The freedom to talk
“Opportunistic, rash and shortsighted” — this is what the Beijing government has branded the meeting between the Dalai Lama and French President Nicolas Sarkozy. But the words more aptly describe Beijing’s tactics.
The recent demand by Beijing that Sarkozy not meet with the Dalai Lama was ridiculous and, thankfully, ignored. The very fact that the demand was made at all illustrates the naivete and pompous attitude of the Chinese government in its attempt to push the political agenda outside its own country.
Politics is often complicated but meeting freely and communicating is a basic human right that should be vigilantly guarded at all costs.
Governments such as those in North Korea and Myanmar suppress the right of people to assemble and communicate their views to one another, and are seen as backward regimes. It is surprising that China, for all its celebrated progress, would continue to use such tactics to thwart personal communication.
It is particularly alarming that China would even attempt to make demands on two people living outside its own borders.
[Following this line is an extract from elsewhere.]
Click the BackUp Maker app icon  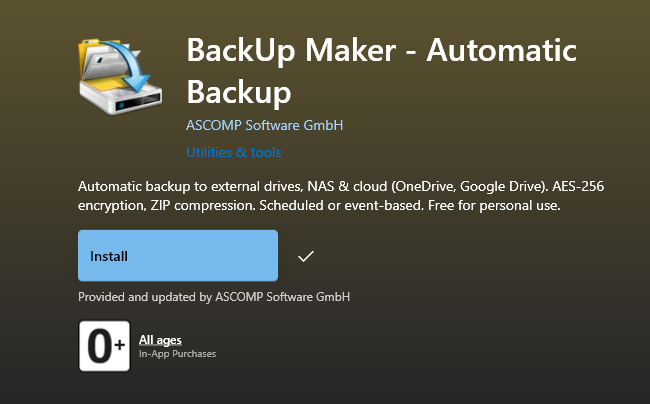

Sarkozy could not have afforded to kowtow to these unreasonable demands; the implications were too terrible to imagine. It would call into question his integrity as a leader who places basic human freedoms before politics.
Let’s look at what China accomplished. It received a black eye in the international arena. After putting its best foot forward in this year’s Olympics, Beijing has tarnished its progressive image by playing the bully and storming out of an EU summit.
China’s claim that the Sarkozy meeting with the Dalai Lama hurt the feelings of the Chinese people is downright silly — and talk of boycotts on French products only serves to illustrate this point.
Sarkozy was right to assert that he was “free to talk to whoever he wants.” We all should be: It is a matter of values, convictions and, above all, freedom.